(Giuseppe Di Maio) – Ci si domanda se questa destra abbia o meno continuità col Fascismo. Ebbene, questa attuale è un prodotto della democrazia proprio come quella fu un prodotto del suffragio universale. L’una e l’altra sono una malversazione della volontà popolare a vantaggio di pochi beneficiari, e ciò che le distingue è solo il grado di violenza. Dopo aver mentito, dopo aver largamente dimostrato il profondo grado d’ignoranza, ogni leader di destra prova ad ingraziarsi l’elettorato con la comicità accattivante. Berlusconi raccontava le barzellette. Meloni ha tentato di fare la buffona con la pochette di Conte, contando sul potere che ha l’umorismo di dimostrare la padronanza di quanto si dice e l’irrilevanza dell’avversario. Non è nuova a queste esibizioni. Dai suoi palchi nel passato si sono scatenati gli urli, come e più alti di quanto urlerebbe un povero diseredato, gli eccessi del raccapriccio, della meraviglia, gli interrogativi di una scanzonata vaiassa; dai banchi della presidenza la premier si è prodotta in una mimica d’avanspettacolo, già contenuta nelle pose del duce e persino del führer. Si deve ammettere che, purtroppo, la comicità può essere l’estremo gradino civile della violenza.

Il bisogno di consenso che le destre moderne hanno per raggiungere i loro obiettivi, le obbliga a una mimetizzazione della violenza esplicita, della forza bruta. Il primo grado di quest’alterazione è la menzogna, vero male della civiltà e prima ancella del potere. Seguono, l’incompetenza, l’incoerenza, la smemoratezza, il politicamente corretto e la comicità accattivante. Ognuna di esse porta con sé una quantità di violenza, un’ammissione d’impossibilità a guidare i rapporti umani con ragioni dimostrate. Le destre sono appunto fautrici di motivazioni politiche sentimentali, irrazionali, e i loro impianti ideologici sono sempre sostenuti da fondamenta volontaristiche, di gusto, che culminano nell’adorazione della “libertà” e nella dittatura dell’opinione. Nessuno dei loro leader ha interesse a spiegare la struttura sociale, piuttosto a mistificarla, a ricoprirla di mitologie arcaiche.

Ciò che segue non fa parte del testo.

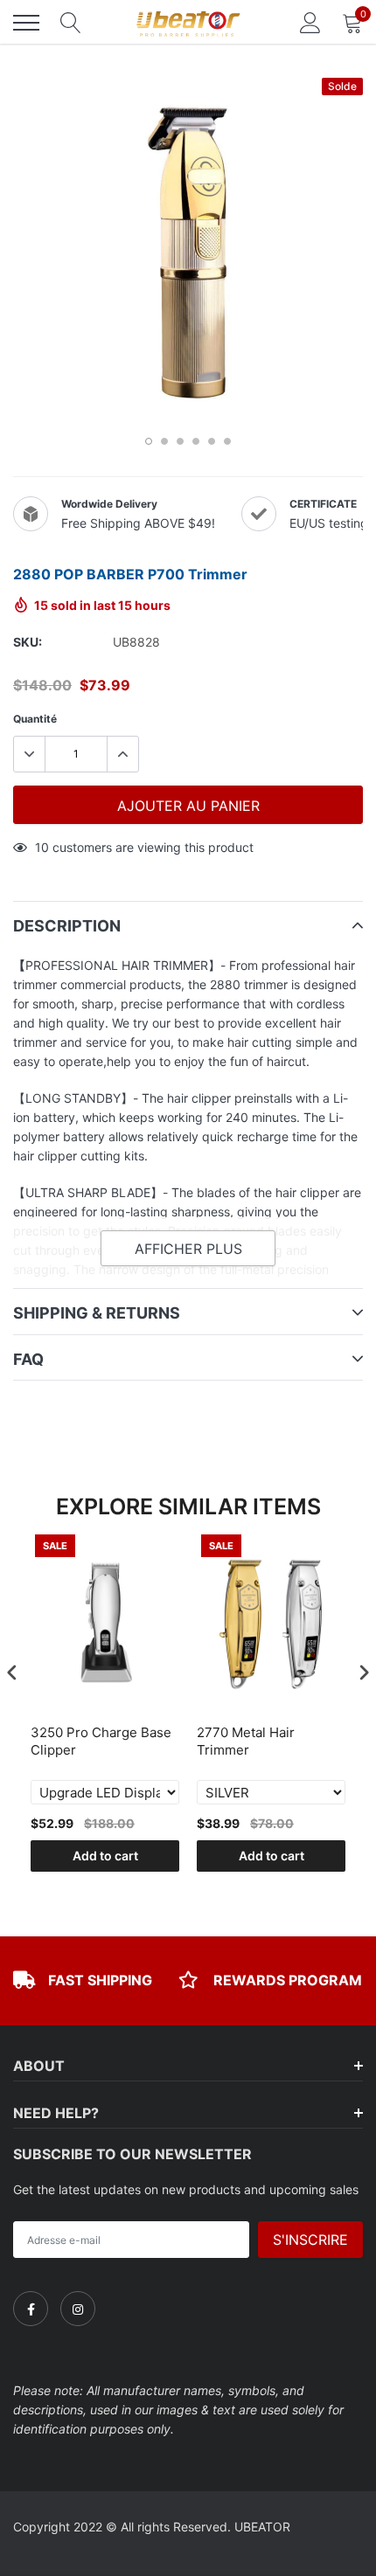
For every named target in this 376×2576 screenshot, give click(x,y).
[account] (310, 22)
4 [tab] (195, 441)
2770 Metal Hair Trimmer (246, 1741)
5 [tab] (211, 441)
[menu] (26, 23)
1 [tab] (148, 441)
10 (42, 847)
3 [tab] (180, 441)
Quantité (35, 718)
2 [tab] (164, 441)
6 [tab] (227, 441)
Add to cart (105, 1855)
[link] (30, 2308)
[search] (70, 23)
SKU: (27, 641)
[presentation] (12, 1672)
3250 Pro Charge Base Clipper (101, 1741)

Così, come per il politicamente corretto, anche per gli altri gradi, quelle che vogliono chiamarsi “sinistre” sono maestre. Esse aborriscono la violenza esplicita, ma fanno uso di quella mascherata con sbalorditiva frequenza. Ecco perché, quando è sorta tra la gente la sua vera antagonista, l’onestà (cioè la verità, la bravura, il raziocinio, la memoria, la schiettezza, la serietà), destre e sinistre si sono allertate contro il pericolo che rischiava di disarmarle. E tutto questo non avrà soluzione finché non arriverà il tempo in cui si farà a meno del consenso generale, finché il diritto al voto non sarà guadagnato in maniera selettiva.